Frum articulation of his concerns, then – and I don’t think it’s a coincidence – is reminiscent of Burke’s writings against the French Revolution. Burke, too – as someone who had supported the American Revolution a few years earlier – shared some of the goals of the revolutionaries: making France more like England, with more secure rights and improved representation. Furthermore, these same two points were fundamental to Burke’s attack: That the revolution destroyed all political norms and all sources of legitimate political authority; and that the revolution for freedom would destroy all liberty.

So what are the norms that Frum has in mind? That was the theme of the article «The Seven Broken Guardrails of Democracy», written as early as May 2016, when Trump had just clinched the Republican nomination (and the themes later featured in Frum’s book Trumpocracy – the Corruption of the American Republic). I will not go through all the norms he addresses there, but I’ll give some hopefully illuminating examples of violation of some of the norms that are crucial to our form of government, regardless of the specific policy being pursued at any times.


The first norm Frum addresses in the Guardrails article, is a degree of humility among politicians – and that there should be more humility the higher up you come. It may not be entirely intuitive that humility is crucial to the Republic, or that lack thereof is unique to Donald Trump. Frum’s examples might make it a little clearer. The first example is Adlai Stevenson, the Democratic presidential candidate who ran against Dwight D. Eisenhower in 1952 and 1956. In his speech to the 1952 Democratic Convention, he tried to convince the delegates that he had not sought nomination at all: «That I have not sought this nomination, that I could not seek it in good conscience, that I would not seek it in honest self-appraisal, is not to say that I value it the less.» It may be an extreme example, but if you go through the speeches of presidential candidates and senators from both parties historically, you discover a pattern of a clear political norm. Leaders will insist they accept their job with great humility, they will ask for God’s guidance, they will insist that is not about them, but what the country can achieve together.

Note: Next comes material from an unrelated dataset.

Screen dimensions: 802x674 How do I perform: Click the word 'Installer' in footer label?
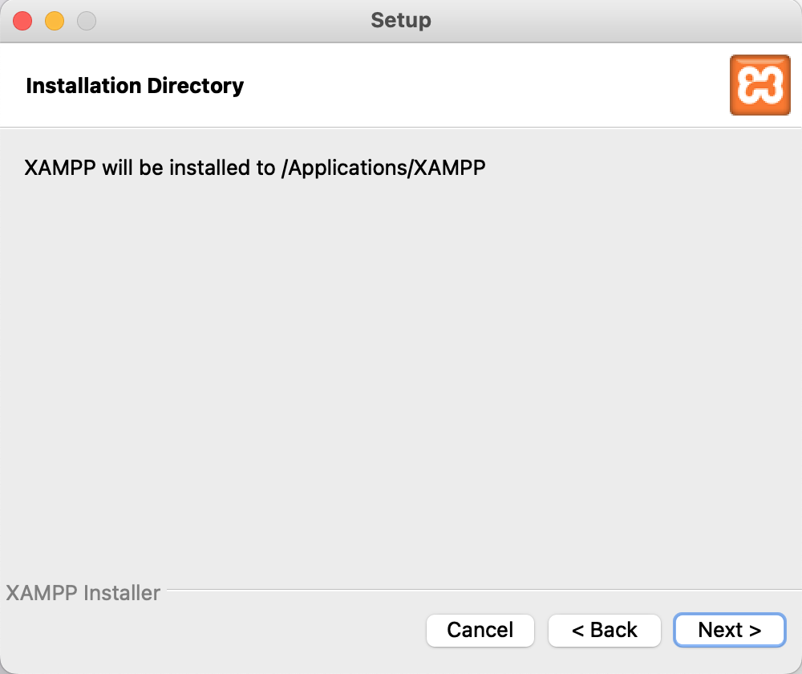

Donald Trump has not only said things like «I alone can fix it» and not only does he regularly complain that he is «really smart» and a «VERY successful businessman», or perhaps the best known phrase «a very stable genius»; he often demonstrates that he sees himself as something more akin to a king of God's grace than a humble servant of the republic. He lets religious leaders surround him, stretching out their arms to touch him so as to receive the blessing. Governing as a Caesar, rather than being the first among equals, Trump demands, and gets, near total obedience by party officials and Republicans in Congress.

Of course, Trump is hardly the first president who has in fact been less than humble. But past presidents have been bound by norms for their conduct and by norms of humility. They have assumed that they will be punished by their own party, by the electorate, by the judgment of history – and perhaps by their own conscience – if they violate these norms, if they behave like monarchs. But Trump, alas, has not been punished.


The next norm Trump has violated is the expectation of truthfulness of politicians. Politicians are constantly lying, Frum believes – in the sense that they stretch the truth as far as possible and then a little: they present misleading figures, they leave out important context, and assert as truth dubious analyses of the effects of policy. But, says Frum, flat out lies, and in particular: flat out lies about something that can be fact-checked, have occurred very rarely – because politicians have feared the costs.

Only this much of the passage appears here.